Por Silvia Romero
El año 2026 encuentra a la Argentina dentro de una tendencia preocupante: el aumento sostenido de eventos climáticos extremos. Olas de calor más intensas, incendios forestales, sequías prolongadas, tormentas severas e inundaciones repentinas forman parte de un escenario que ya no es excepcional sino cada vez más frecuente. A esto se suman desafíos sociales y de gestión ambiental que aumentan la vulnerabilidad de muchas comunidades.
Entender qué está pasando — y cómo cuidarnos — es hoy una herramienta de prevención fundamental.
Más calor, más extremos
Los registros recientes muestran que los últimos años han sido de los más cálidos desde que existen mediciones instrumentales. En el inicio de 2026 se observaron:
- Olas de calor prolongadas en varias regiones
- Temperaturas superiores a 40 °C en zonas urbanas
- Alertas sanitarias por estrés térmico
- Mayor demanda energética y cortes de servicio

El calor extremo no solo genera incomodidad: aumenta el riesgo de deshidratación, golpes de calor, descompensaciones cardíacas y agravamiento de enfermedades crónicas, especialmente en personas mayores, niños pequeños y pacientes con hipertensión o diabetes.
Tormentas más intensas e inundaciones repentinas
Aunque el año presenta señales de fase “Niña débil” (asociada a déficits de lluvia en varias zonas), eso no impide la aparición de tormentas muy intensas en períodos cortos. Este patrón — sequía + tormentas concentradas — es cada vez más común.
Esto produce:
- Inundaciones urbanas rápidas
- Saturación de desagües
- Caída de árboles y postes
- Daños en viviendas precarias
- Interrupciones de transporte y servicios

Las inundaciones siguen siendo el fenómeno que más pérdidas económicas y sociales genera en el país.
Sequía e incendios forestales
La combinación de:
- altas temperaturas
- vegetación seca
- vientos intensos
- baja humedad
favorece incendios de rápida propagación, especialmente en Patagonia, región central y zonas de monte.
Los incendios ya no son solo rurales: muchos avanzan sobre áreas periurbanas, poniendo en riesgo viviendas y comunidades.

Riesgos socioambientales que agravan el escenario
El impacto climático no actúa solo.
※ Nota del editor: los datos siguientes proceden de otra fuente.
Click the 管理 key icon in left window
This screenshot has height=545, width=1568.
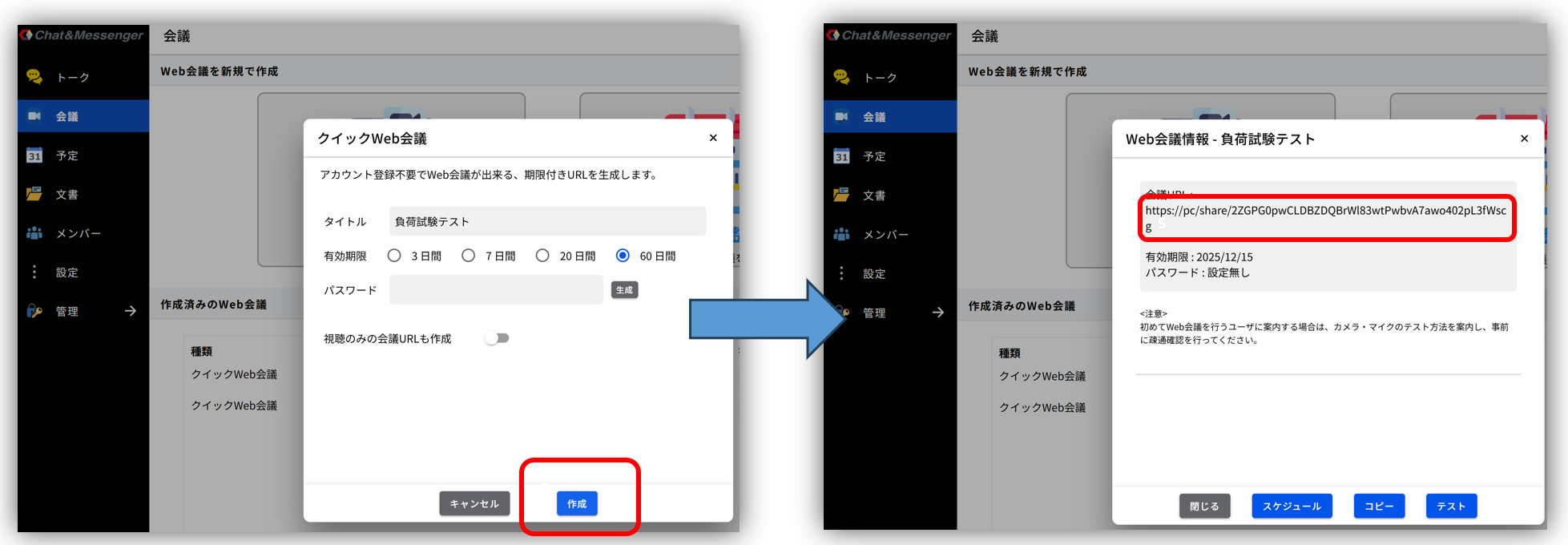coord(34,311)
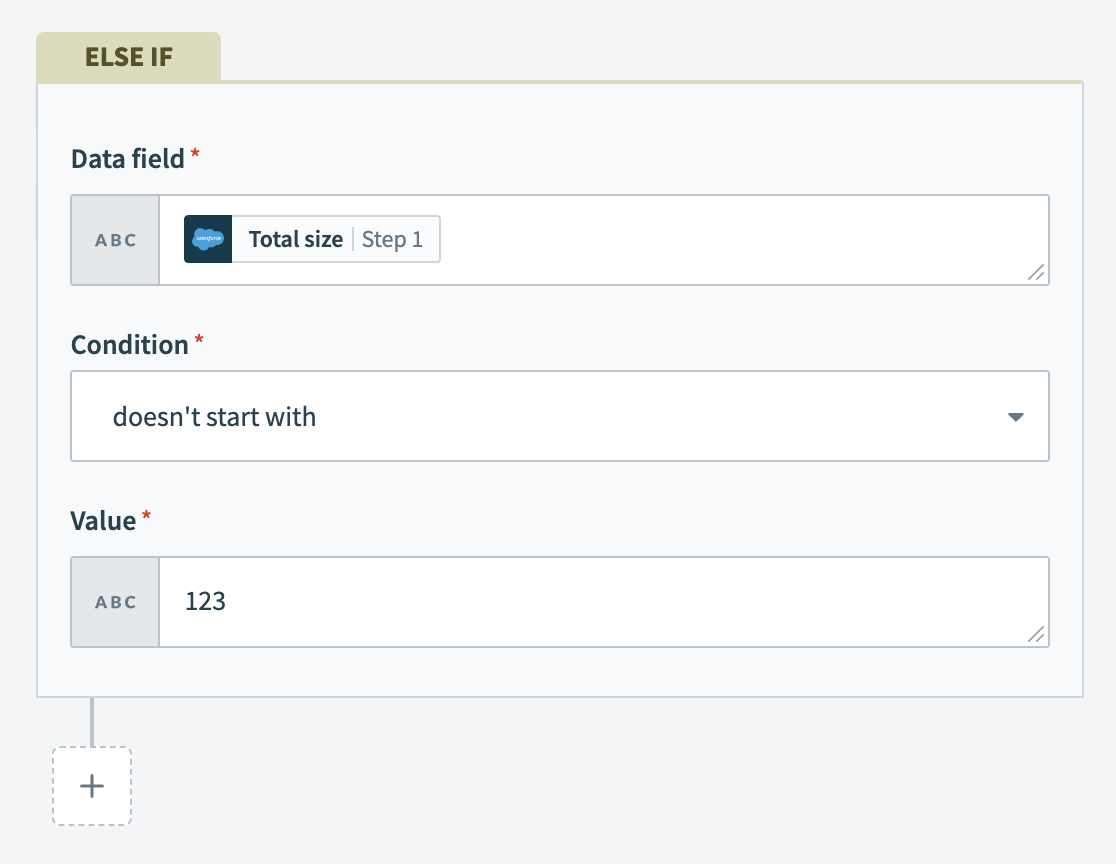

Se combina con factores estructurales:
- Degradación de suelos
- Deforestación
- Expansión urbana sin planificación hídrica
- Infraestructura de drenaje insuficiente
- Retroceso de glaciares andinos (reserva estratégica de agua)
- Debilitamiento de programas científicos y de monitoreo ambiental
Cuando el territorio está más degradado, los eventos extremos impactan más fuerte.
Un punto clave: prevención comunitaria
La experiencia muestra que las comunidades organizadas — con información, protocolos y redes de cuidado — reducen significativamente los daños. La prevención no es solo estatal: es también barrial, escolar y familiar.
Prepararse no es alarmarse. Es cuidarse.